There has been much debate and comment amongst invoice financiers and others following the recent landmark decision of the High Court in BHL v Leumi ABL Ltd [2017] EWHC 1871 (QB), but we have to point out that the decision did not come as a surprise to everyone.

As long ago as spring 2012 we published an article in our Briefing under the title “Danger in Discretionary Charges” which commented upon a recent case which we had settled in which a discretionary collection charge on termination had been challenged as unreasonable. The article stated amongst other things: –

“From a drafting perspective it is arguable that the Financier is in a stronger position in levying these sorts of charges upon a termination event if it has an absolute entitlement to do so and there is no reference either to a discretionary power or use of words such as “up to” a specific percentage, which can itself be construed as involving the exercise of a discretion.

Also, from a drafting perspective there is an argument for carefully considering the removal of any reference to the specific purpose of the charge, such as “ to cover our additional costs”, because again this opens up room for argument as to whether the charge can be justified in the light of the stated purpose…

Of course to the extent that clients or their lawyers consider these matters in the pre-take on negotiating process an absolute power to charge without any reference to a purpose justifying the charge may be commercially unattractive and the subject of resistance, but this has to be balanced against the mischief of a serious challenge in litigation”.

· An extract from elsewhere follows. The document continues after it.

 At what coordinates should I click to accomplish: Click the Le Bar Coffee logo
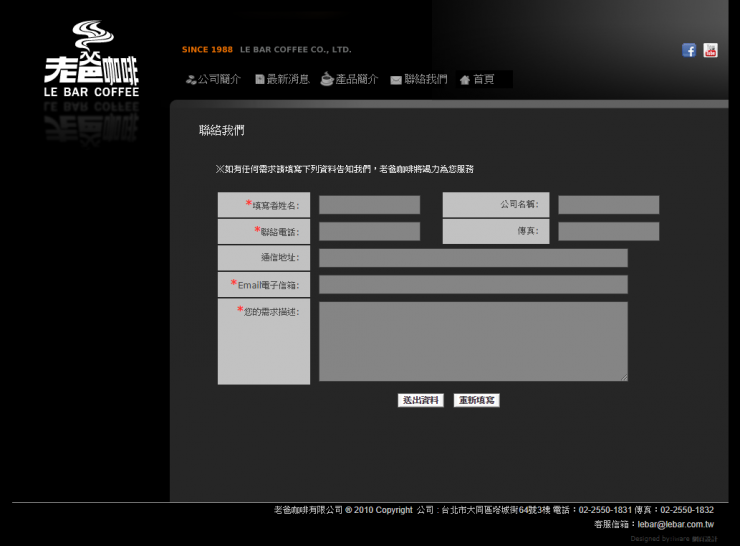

Fast forward 5 years and the risk we had foreseen was the basis of the unfortunate decision for Leumi as invoice discounter at the end of a lengthy trial (8 days of hearing) and no doubt extremely expensive legal battle.

The case came on before the London Mercantile judge, HHJ Waksman QC. He is a judge of who, by our own experience has a great deal of experience in invoice finance matters. He has a deserved reputation for a no – nonsense commercial approach and for a clear grasp of the practicalities of all aspects of asset based lending.

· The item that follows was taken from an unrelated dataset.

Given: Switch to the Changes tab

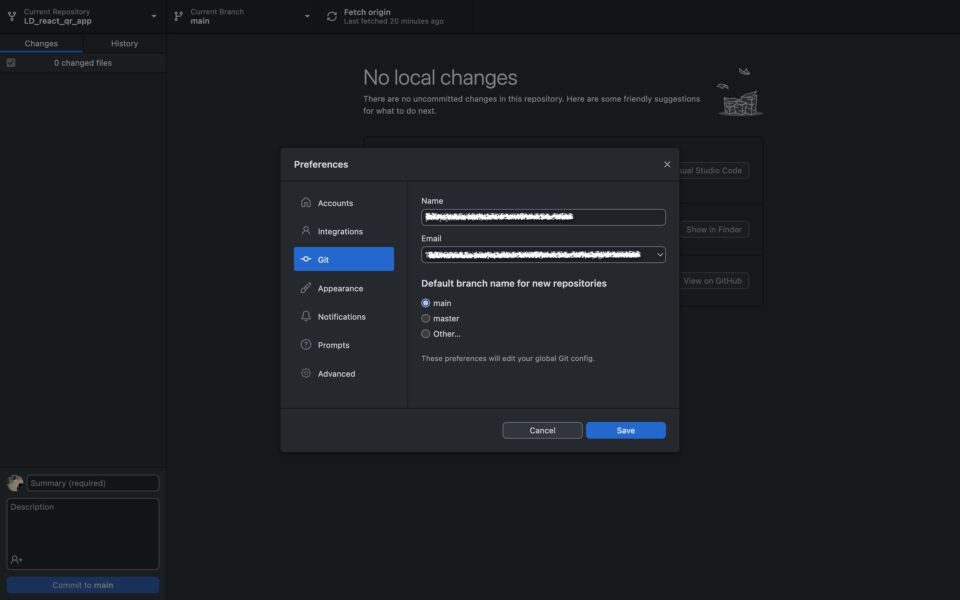Looking at the screenshot, I should tap(41, 43).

Much has already been written about the Leumi case, some of it well-informed and some less so, so we will not go into much detail on the facts and will concentrate on the key takeaways for invoice financiers.


BHL was indemnifier of the obligations of the well-known beer brand Cobra Beer Limited to Leumi under a confidential invoice discounting facility which ran up to £18 M. The Service Fee was 0.15% of each receivable with a Discount Charge of 1.5% above base, both of which were subject to increase in the event of Leumi being entitled to disclose its interest in the receivables to debtors.

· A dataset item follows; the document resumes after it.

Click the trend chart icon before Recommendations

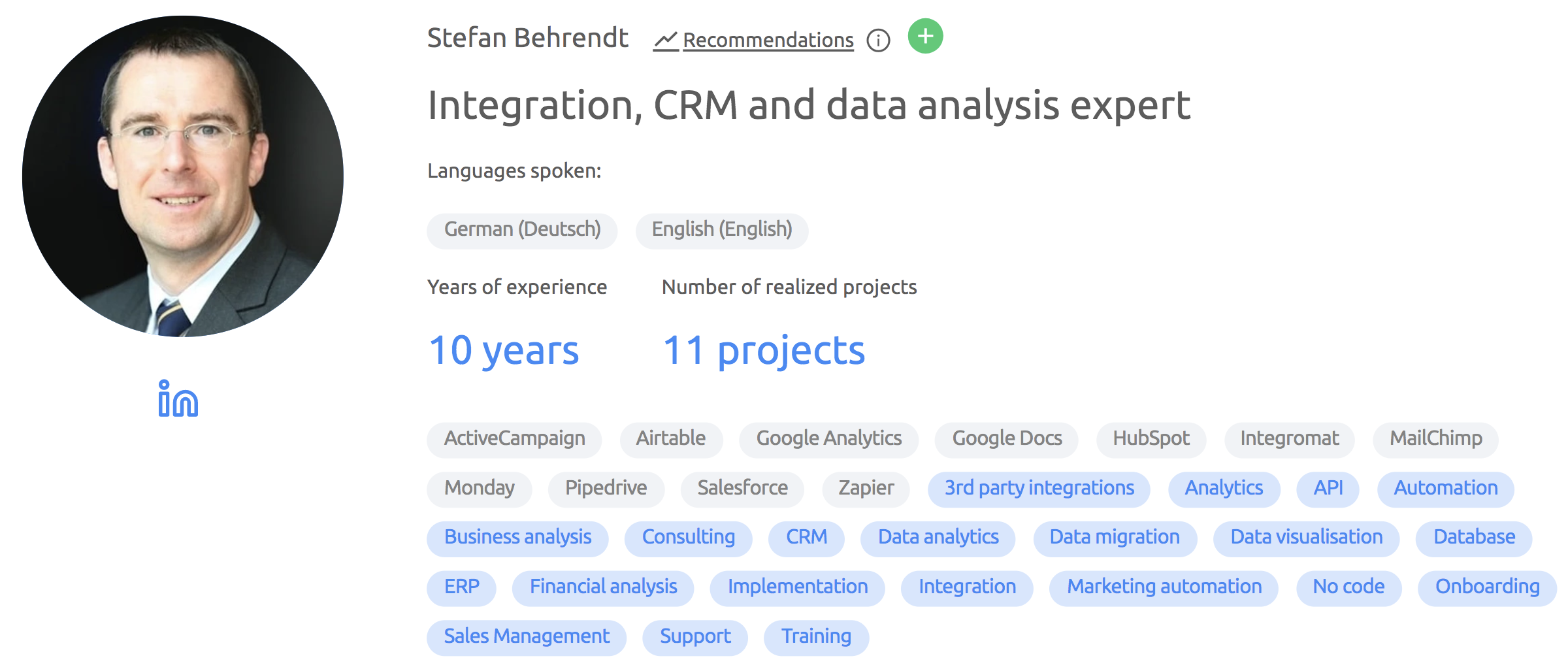point(666,41)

The minimum period was 24 months and Cobra was to act as Leumi’s collection agent.

The Receivables Finance Agreement (“RFA”) was comprehensive and contained extensive charging provisions including: –

(1) an obligation to pay all costs and expenses that Leumi might incur “including its own administrative and other costs” in any way relating to collecting receivables (“the Disbursements clause”); and

(2) “if Leumi requires the Client to repurchase any Receivables and the Client fails to do so within 7 days of such demand, Leumi will be entitled to charge the Client an additional collection fee at up to 15% of amounts collected by Leumi thereafter. This collection fee is in addition to any other fee payable by the Client to Leumi under this Agreement. The Client expressly acknowledges that such fee constitutes a fair and reasonable pre-estimate of Leumi’s likely costs and expenses in providing such service to the Client” (“the Collection Fee clause.”)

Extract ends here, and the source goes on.